By tracking system activities and environmental changes, the tool can save system administrators valuable time and resources that would otherwise be necessary in investigating these problems. Detailed account management profiles of the operating environment provide useful information in assisting the administrator in resolving these problems. Further environmental records provide a facility available to identify by program either a direct contact that can work on resolving a problem or the number for a support center to handle the problem.

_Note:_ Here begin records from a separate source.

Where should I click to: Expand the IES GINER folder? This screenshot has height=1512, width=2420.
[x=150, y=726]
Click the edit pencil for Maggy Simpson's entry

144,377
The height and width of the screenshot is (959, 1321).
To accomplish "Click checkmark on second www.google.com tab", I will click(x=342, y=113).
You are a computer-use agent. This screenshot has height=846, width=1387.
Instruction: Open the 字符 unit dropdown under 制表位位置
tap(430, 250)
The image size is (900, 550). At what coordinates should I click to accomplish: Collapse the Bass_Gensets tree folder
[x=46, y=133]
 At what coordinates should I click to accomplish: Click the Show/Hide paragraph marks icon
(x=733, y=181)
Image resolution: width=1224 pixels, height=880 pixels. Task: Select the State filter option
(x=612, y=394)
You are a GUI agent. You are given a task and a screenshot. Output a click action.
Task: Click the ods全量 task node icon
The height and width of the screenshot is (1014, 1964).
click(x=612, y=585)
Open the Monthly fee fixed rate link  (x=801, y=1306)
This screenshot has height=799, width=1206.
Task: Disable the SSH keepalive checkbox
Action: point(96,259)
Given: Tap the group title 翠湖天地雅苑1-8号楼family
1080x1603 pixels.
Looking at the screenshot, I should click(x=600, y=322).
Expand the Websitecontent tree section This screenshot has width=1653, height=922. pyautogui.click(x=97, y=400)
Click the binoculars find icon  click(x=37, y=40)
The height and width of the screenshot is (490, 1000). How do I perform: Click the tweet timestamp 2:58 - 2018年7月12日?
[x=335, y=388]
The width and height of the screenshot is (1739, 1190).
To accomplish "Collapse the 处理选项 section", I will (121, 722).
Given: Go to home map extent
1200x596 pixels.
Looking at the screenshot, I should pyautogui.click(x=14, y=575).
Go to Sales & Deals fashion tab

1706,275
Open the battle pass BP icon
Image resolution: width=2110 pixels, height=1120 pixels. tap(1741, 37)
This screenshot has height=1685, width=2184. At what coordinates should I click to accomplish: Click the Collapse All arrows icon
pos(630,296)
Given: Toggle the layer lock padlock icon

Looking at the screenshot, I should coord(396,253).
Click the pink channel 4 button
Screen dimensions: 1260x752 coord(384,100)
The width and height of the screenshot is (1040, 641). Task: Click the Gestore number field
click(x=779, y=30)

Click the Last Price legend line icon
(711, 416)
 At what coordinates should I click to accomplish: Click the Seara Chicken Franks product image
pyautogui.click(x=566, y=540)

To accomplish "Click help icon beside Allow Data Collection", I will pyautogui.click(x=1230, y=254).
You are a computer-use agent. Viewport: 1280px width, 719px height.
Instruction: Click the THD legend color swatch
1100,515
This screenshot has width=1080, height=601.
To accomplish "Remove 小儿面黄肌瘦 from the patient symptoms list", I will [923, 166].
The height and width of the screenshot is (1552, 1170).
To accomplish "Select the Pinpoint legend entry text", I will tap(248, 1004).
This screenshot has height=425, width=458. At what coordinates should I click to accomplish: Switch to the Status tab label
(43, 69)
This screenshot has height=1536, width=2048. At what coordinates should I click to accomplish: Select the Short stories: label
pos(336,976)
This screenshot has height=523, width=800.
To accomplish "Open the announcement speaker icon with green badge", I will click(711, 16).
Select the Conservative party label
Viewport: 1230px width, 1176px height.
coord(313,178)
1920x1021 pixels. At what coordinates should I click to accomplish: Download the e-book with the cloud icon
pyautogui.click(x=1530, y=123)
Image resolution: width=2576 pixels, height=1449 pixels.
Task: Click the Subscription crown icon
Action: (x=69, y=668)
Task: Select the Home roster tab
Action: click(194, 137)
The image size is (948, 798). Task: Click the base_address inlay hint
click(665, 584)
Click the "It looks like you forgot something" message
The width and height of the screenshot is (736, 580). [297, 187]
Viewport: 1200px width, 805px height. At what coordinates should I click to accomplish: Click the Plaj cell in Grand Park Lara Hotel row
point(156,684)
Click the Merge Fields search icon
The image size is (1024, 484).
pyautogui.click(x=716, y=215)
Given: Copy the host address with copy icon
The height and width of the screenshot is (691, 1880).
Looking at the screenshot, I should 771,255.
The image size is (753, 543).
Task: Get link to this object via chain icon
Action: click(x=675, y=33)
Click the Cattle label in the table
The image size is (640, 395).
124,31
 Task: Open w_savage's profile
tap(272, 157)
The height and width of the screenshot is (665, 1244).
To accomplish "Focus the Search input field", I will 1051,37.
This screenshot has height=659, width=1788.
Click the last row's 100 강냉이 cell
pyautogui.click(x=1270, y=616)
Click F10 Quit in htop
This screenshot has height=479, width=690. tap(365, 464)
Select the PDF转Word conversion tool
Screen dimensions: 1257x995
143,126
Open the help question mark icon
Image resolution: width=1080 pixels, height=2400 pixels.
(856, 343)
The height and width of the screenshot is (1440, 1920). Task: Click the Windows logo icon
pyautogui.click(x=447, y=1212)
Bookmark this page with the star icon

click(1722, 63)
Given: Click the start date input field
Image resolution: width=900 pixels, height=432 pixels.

As described above, the present invention can be embodied in the form of computer-implemented processes and apparatuses for practicing those processes. The present invention can also be embodied in the form of computer program code containing instructions embodied in tangible media, such as floppy diskettes, CD-ROMs, hard drives, or any other computer-readable storage medium, wherein, when the computer program code is loaded into and executed by a computer, the computer becomes an apparatus for practicing the invention. The present invention can also be embodied in the form of computer program code, for example, whether stored in a storage medium, loaded into and/or executed by a computer, or transmitted over some transmission medium, such as over electrical wiring or cabling, through fiber optics, or via electromagnetic radiation, wherein, when the computer program code is loaded into and executed by a computer, the computer becomes an apparatus for practicing the invention. When implemented on a general-purpose microprocessor, the computer program code segments configure the microprocessor to create specific logic circuits.
While preferred embodiments have been shown and described, various modifications and substitutions may be made thereto without departing from the spirit and scope of the invention. Accordingly, it is to be understood that the present invention has been described by way of illustration and not limitation.